In a security advisory ownCloud urged users today to enable multi-factor authentication to block attackers using compromised credentials from stealing data across its more than 200 million users worldwide.
KEY FACTS
- Incident Credential theft used to access self-hosted file sharing instances
- Scope ownCloud has more than 200 million users worldwide
- Cause Credentials taken from employee devices by infostealer malware
- Recommended actions Enable MFA, reset passwords, invalidate sessions
The advisory says the ownCloud platform itself was not hacked or breached and that no zero-day exploits or platform vulnerabilities were involved.

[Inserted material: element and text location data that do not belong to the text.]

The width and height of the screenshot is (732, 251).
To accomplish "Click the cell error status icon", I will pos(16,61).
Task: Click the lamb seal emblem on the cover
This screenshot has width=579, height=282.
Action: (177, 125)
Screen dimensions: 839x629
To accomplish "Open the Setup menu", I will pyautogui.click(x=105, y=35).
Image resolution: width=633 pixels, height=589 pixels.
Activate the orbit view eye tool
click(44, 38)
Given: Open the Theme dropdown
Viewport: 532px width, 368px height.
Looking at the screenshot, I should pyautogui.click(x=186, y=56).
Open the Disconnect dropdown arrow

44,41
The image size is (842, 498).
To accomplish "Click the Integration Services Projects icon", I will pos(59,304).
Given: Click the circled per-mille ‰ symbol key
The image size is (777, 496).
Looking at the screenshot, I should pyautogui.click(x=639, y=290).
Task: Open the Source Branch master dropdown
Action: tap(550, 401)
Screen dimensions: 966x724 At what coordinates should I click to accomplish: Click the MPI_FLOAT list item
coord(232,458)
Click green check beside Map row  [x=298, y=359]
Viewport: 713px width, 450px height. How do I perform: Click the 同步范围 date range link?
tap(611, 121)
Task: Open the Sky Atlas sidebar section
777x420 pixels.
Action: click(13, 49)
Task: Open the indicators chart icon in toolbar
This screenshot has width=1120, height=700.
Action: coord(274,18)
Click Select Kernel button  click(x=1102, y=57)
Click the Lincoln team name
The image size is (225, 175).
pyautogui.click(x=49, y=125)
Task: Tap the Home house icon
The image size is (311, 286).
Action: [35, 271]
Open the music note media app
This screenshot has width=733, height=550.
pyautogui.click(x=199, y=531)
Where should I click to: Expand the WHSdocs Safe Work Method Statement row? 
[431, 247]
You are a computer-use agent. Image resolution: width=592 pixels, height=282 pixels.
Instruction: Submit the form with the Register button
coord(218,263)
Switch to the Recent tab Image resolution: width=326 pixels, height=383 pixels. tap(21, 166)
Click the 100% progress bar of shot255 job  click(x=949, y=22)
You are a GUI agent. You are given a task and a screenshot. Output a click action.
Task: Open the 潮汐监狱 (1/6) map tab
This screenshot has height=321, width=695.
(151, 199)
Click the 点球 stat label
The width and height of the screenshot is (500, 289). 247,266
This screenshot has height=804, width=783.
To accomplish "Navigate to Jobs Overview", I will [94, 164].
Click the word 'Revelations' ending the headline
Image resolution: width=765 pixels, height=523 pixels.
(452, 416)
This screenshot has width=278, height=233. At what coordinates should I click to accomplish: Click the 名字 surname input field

Attackers obtained user credentials via infostealer malware such as RedLine, Lumma, and Vidar and then used those credentials to log in to accounts that did not have multi-factor authentication enabled (January 5 report by Hudson Rock).
ownCloud advised administrators to enable MFA immediately, reset all user passwords, invalidate active sessions to force re-authentication, and review access logs for suspicious logins.
Threat actor Zestix has offered corporate data that appears to be stolen from dozens of companies after breaches of ShareFile, Nextcloud, and ownCloud instances. Thousands of infected computers were identified, including systems on the networks of several high-profile organizations.
WHY IT MATTERS
Enabling multi-factor authentication can block account takeover when credentials are compromised. Immediate resets and session invalidation reduce the risk of ongoing unauthorized access to corporate file shares.